Mr. Icahn also announced today that the subsequent offering period for the offer has commenced and will expire at 11:59 p.m., New York City time, on May 18, 2012. During the subsequent offering period, holders of CVR common stock who did not tender their shares during the initial offer period may tender their shares and receive the same consideration of $30 per share plus a contingent value right that was offered during the initial offer period. Mr. Icahn’s affiliates will immediately accept and promptly pay, on a first-come, first-served basis, for all CVR shares as they are tendered during the subsequent offering period.
 
In accordance with the terms of the previously announced Transaction Agreement between Mr.
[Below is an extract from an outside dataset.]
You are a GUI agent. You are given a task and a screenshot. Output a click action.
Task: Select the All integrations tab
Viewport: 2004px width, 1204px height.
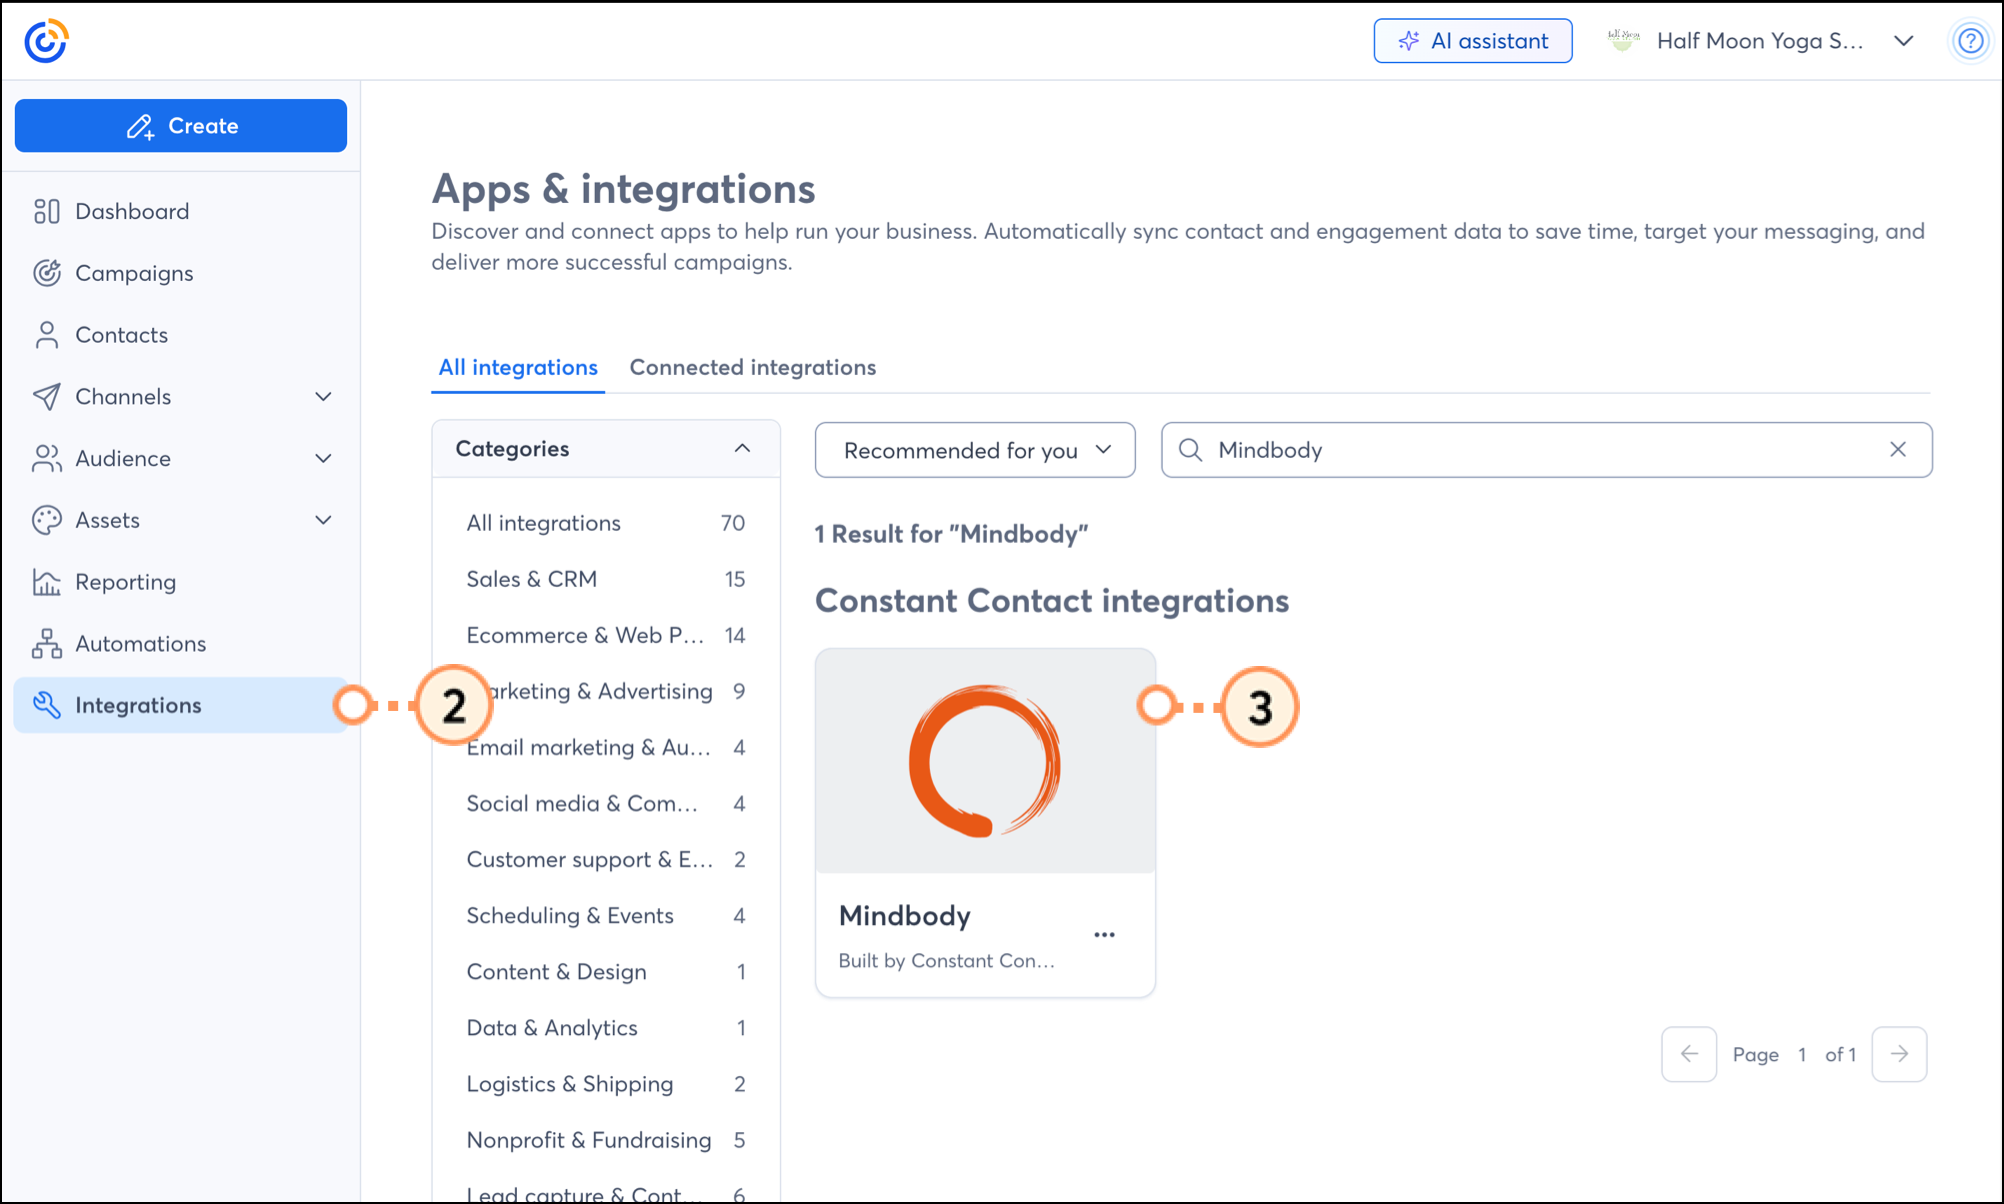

Icahn and CVR, upon the purchase of the tendered shares today, seven members of CVR’s nine-member Board of Directors will be replaced automatically with seven individuals nominated by Mr. Icahn.
 
Mr. Icahn stated: “We are pleased with the results of our tender offer and are excited to have CVR join the Icahn Enterprises family. We look forward to working together with the CVR team.”
 

Shareholders with questions about the tender offer may call D.F. King & Co., Inc., the Information Agent, toll-free at 800-347-4750 (banks and brokers call 212-269-5550).




************
 
NOTICE TO INVESTORS
 
THIS PRESS RELEASE IS FOR INFORMATIONAL PURPOSES ONLY AND DOES NOT CONSTITUTE AN OFFER TO PURCHASE NOR A SOLICITATION FOR ACCEPTANCE OF THE TENDER OFFER DESCRIBED ABOVE. THE OFFER IS BEING MADE ONLY PURSUANT TO THE OFFER TO PURCHASE DATED FEBRUARY 23, 2012 AND RELATED DOCUMENTS THAT CARL C. ICAHN AND CERTAIN OF HIS AFFILIATES DISTRIBUTED TO HOLDERS OF COMMON STOCK OF CVR ENERGY, INC. AND FILED WITH THE SECURITIES AND EXCHANGE COMMISSION ("SEC") AS EXHIBITS TO THEIR SCHEDULE TO. HOLDERS OF COMMON STOCK SHOULD READ CAREFULLY THE OFFER TO PURCHASE AND RELATED DOCUMENTS BECAUSE THEY CONTAIN IMPORTANT INFORMATION, INCLUDING THE VARIOUS TERMS OF, AND CONDITIONS TO, THE OFFER. HOLDERS OF COMMON STOCK MAY OBTAIN A FREE COPY OF THE SCHEDULE TO, THE OFFER TO PURCHASE AND OTHER DOCUMENTS FROM THE SEC AT THE SEC'S WEB SITE AT WWW.SEC.GOV.